Logo Przewdonik Katolicki

Jak to w Brazylii było

Kamila Tobolska
Emilia i Alex poznali się w Rio, oboje pracują teraz w krakowskim Komitecie Organizacyjnym ŚDM

Pomimo zdarzających się kłopotów z porozumiewaniem się doświadczyli gościnności i otwartych serc. Młodzi Polacy z Brazylii, gdzie odbywały się ostatnie ŚDM, przywieźli bagaż pozytywnych doświadczeń. A Emilia miłość.

„Dla mnie to była pielgrzymka życia! I jestem przekonany, że dla wielu osób, które były ze mną w Brazylii, również”. Te słowa usłyszałam niespełna trzy lata temu od jednego z uczestników Światowych Dni Młodzieży (ŚDM) w Rio de Janeiro zaraz po jego powrocie. Jak dodał, na przeżycia, które przyczyniły się do takiego entuzjazmu, składały się zarówno te z samego Rio, z centralnych obchodów ŚDM, jak i wcześniejsze z Dni w Diecezjach nazywanych też Tygodniem Misyjnym. Te drugie bowiem również dostarczają niezapomnianych wspomnień.

■ Materiał do zadania:
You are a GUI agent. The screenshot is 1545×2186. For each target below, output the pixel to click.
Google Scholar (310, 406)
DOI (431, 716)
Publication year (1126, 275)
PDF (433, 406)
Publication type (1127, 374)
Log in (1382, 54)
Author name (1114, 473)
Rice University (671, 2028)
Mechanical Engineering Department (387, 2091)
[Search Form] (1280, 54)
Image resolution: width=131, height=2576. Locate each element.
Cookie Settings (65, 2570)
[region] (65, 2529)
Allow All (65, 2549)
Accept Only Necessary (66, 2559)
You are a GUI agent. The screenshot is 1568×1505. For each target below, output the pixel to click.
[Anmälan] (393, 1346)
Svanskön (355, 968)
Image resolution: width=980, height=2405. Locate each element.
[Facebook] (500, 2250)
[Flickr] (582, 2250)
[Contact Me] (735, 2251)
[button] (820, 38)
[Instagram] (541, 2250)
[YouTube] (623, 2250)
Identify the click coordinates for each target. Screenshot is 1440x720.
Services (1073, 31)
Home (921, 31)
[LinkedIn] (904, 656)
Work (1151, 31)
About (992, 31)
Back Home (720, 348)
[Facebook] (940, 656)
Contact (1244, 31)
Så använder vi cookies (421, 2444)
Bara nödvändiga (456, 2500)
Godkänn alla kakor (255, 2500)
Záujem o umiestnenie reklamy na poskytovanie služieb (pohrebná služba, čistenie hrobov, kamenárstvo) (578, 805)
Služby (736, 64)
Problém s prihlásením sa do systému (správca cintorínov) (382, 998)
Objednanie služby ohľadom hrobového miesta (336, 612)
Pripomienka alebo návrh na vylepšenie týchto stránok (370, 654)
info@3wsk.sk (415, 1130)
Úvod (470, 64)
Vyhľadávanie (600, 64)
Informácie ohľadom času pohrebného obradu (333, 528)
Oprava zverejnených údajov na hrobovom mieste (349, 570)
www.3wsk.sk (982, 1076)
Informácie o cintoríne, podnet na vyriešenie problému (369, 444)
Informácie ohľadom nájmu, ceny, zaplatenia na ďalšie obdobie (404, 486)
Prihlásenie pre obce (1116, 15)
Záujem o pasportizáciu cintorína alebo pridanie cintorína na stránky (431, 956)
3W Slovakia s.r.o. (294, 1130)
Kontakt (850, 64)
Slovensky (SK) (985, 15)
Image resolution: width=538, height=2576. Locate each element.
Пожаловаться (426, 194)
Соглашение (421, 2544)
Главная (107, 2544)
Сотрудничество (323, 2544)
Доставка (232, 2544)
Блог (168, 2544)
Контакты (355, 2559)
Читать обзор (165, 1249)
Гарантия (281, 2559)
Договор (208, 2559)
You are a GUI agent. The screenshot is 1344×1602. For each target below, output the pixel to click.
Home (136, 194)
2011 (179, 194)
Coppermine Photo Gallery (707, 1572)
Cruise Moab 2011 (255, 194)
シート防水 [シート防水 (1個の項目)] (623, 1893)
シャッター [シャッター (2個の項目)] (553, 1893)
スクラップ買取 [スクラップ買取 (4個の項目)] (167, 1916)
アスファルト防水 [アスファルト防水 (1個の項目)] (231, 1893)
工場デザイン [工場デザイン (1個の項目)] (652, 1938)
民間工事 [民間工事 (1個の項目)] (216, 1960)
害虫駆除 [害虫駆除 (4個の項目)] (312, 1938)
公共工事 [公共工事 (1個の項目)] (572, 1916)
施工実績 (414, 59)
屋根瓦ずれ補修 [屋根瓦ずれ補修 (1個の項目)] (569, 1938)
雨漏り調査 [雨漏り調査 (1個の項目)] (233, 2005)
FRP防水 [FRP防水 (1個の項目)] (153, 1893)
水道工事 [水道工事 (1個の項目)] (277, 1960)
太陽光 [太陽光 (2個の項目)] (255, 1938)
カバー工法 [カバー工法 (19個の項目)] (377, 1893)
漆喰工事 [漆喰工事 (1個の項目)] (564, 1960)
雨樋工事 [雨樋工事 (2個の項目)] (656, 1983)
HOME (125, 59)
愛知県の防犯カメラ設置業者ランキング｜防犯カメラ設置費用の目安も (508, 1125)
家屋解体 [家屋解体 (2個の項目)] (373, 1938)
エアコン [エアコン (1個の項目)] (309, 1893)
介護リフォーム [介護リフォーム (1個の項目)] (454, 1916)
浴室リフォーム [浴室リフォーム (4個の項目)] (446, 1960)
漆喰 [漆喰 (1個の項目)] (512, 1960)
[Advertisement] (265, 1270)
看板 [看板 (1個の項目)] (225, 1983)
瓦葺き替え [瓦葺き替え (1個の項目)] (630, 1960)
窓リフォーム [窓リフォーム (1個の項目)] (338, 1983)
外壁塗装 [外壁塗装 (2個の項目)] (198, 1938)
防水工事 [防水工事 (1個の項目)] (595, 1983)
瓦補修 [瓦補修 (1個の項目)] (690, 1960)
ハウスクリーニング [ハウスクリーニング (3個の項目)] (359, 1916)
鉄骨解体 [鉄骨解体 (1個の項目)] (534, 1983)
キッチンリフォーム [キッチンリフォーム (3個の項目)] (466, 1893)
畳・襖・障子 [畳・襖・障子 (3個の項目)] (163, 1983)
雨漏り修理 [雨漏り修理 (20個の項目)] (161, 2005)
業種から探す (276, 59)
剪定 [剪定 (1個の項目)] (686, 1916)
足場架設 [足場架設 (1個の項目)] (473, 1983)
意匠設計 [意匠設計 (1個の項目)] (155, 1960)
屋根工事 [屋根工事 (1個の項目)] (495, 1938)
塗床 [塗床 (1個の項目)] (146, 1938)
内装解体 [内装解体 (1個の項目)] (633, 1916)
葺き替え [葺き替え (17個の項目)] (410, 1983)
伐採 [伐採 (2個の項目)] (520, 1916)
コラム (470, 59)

■ Zadania:
**a)** Odtwórz dosłownie fragment tekstu o pielgrzymce na ŚDM w Brazylii: zacznij od słów „Jak to w Brazylii”, a skończ na słowach „dostarczają niezapomnianych wspomnień.”.
**b)** W rekordach zamień słowo „Informácie” na „Údaje” w wierszach od tego, który zawiera „Godkänn alla kakor (255, 2500)”, do tego, który zawiera „Доставка (232, 2544)”, włącznie z oboma. Podaj tylko te wiersze, a resztę pozostaw bez zmian.
Rekordy nie mają żadnego związku z tekstem.

■ Wyniki:
**a)**
Jak to w Brazylii było

Kamila Tobolska
Emilia i Alex poznali się w Rio, oboje pracują teraz w krakowskim Komitecie Organizacyjnym ŚDM

Pomimo zdarzających się kłopotów z porozumiewaniem się doświadczyli gościnności i otwartych serc. Młodzi Polacy z Brazylii, gdzie odbywały się ostatnie ŚDM, przywieźli bagaż pozytywnych doświadczeń. A Emilia miłość.

„Dla mnie to była pielgrzymka życia! I jestem przekonany, że dla wielu osób, które były ze mną w Brazylii, również”. Te słowa usłyszałam niespełna trzy lata temu od jednego z uczestników Światowych Dni Młodzieży (ŚDM) w Rio de Janeiro zaraz po jego powrocie. Jak dodał, na przeżycia, które przyczyniły się do takiego entuzjazmu, składały się zarówno te z samego Rio, z centralnych obchodów ŚDM, jak i wcześniejsze z Dni w Diecezjach nazywanych też Tygodniem Misyjnym. Te drugie bowiem również dostarczają niezapomnianych wspomnień.

**b)**
Godkänn alla kakor (255, 2500)
Záujem o umiestnenie reklamy na poskytovanie služieb (pohrebná služba, čistenie hrobov, kamenárstvo) (578, 805)
Služby (736, 64)
Problém s prihlásením sa do systému (správca cintorínov) (382, 998)
Objednanie služby ohľadom hrobového miesta (336, 612)
Pripomienka alebo návrh na vylepšenie týchto stránok (370, 654)
info@3wsk.sk (415, 1130)
Úvod (470, 64)
Vyhľadávanie (600, 64)
Údaje ohľadom času pohrebného obradu (333, 528)
Oprava zverejnených údajov na hrobovom mieste (349, 570)
www.3wsk.sk (982, 1076)
Údaje o cintoríne, podnet na vyriešenie problému (369, 444)
Údaje ohľadom nájmu, ceny, zaplatenia na ďalšie obdobie (404, 486)
Prihlásenie pre obce (1116, 15)
Záujem o pasportizáciu cintorína alebo pridanie cintorína na stránky (431, 956)
3W Slovakia s.r.o. (294, 1130)
Kontakt (850, 64)
Slovensky (SK) (985, 15)
Image resolution: width=538, height=2576. Locate each element.
Пожаловаться (426, 194)
Соглашение (421, 2544)
Главная (107, 2544)
Сотрудничество (323, 2544)
Доставка (232, 2544)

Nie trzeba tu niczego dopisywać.